Page 233. Conference between the two parties.—Besides the three conferences mentioned in the footnote, there was another held in the early summer of 1578. The results, as recorded in the Booke of the Universall Kirk (ii. 414, 415) and in Calderwood's History (iii. 412, 413), embrace nothing about the kirk-session, beyond the perpetuity of the persons of the elders.

Page 259. Alesius at Wittenberg.—Through the influence of Luther and Melanchthon, the Elector of Saxony had conferred on Alesius the prebend of Aldenburgh. Being in greats straits for money, and having been disappointed of help otherwise, he was constrained to write from Wittenberg, on the 12th of December 1533, to Spalatinus, requesting him to obtain payment of the moiety of the prebend (Corpus Reformatorum, ii. 690, 691).

Page 261. The disputatious Cochlaeus.—On the suggestion of Melanchthon, an attack in verse was made on Cochlaeus for his injustice to Alesius; but the timorous author so dreaded Cochlaeus that, instead of writing in his own name, he personated Alesius (Corpus Reformatorum, iv. 1025, 1026).

Page 265. Erasmus and Cochlaeus.—Summaries of the letters which James V. wrote, on the 1st of July 1534, to Erasmus, to Cochlaeus, and to the King of the Romans, are in the Letters and State Papers of Henry VIII., vol. vii. p. 358.

Page 267. Alesius as a physician.—"I determined with my self to serve the tyme and to change the preaching of the crosse with the scyence of physic wherin I had a litle sight before, and thus I went unto a very well-lerned phisycian called Doctor Nicolas, which hath practised phisyk in London thes many yeares with high prayse, whose company I dyd use certen yeares, wherby I did both see and lern many things, even the principal poyntes concerning that science.
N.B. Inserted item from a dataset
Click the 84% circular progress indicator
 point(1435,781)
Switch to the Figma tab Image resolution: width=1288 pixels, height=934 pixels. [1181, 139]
In so moch that at length certen of my frindes did move me to take in hand to practise, which thing I did I trust not unluckyly" (Of the Auctorite of the Word of God agaynst the Bisshop of London).

Page 268. Latimer and Cranmer.—For the opinion of Alesius on Latimer and Cranmer, see Dr Mitchell's Westminster Assembly, 1883, p. 14 n., and p. 23 n.

Page 268 n. Ales or Alesius.—Christopher Anderson may be excused for supposing that Ales was the real name of Alesius; but less can be said for those editors of State Papers and compilers of important Library Catalogues who have helped to perpetuate the error long after it was pointed out by Principal Lorimer in his Patrick Hamilton.

Page 269. John M'Alpine and John Fyffe.—From a correction which Dr Mitchell has made in his own copy of the 'Gude and Godlie Ballatis,' 1897, p. cv, it seems that he had come to the conclusion that it was M'Alpine and Macdowal, not Fyffe, who were protected by Bishop Shaxton. Cf. Lorimer's Patrick Hamilton, pp. 186, 187.]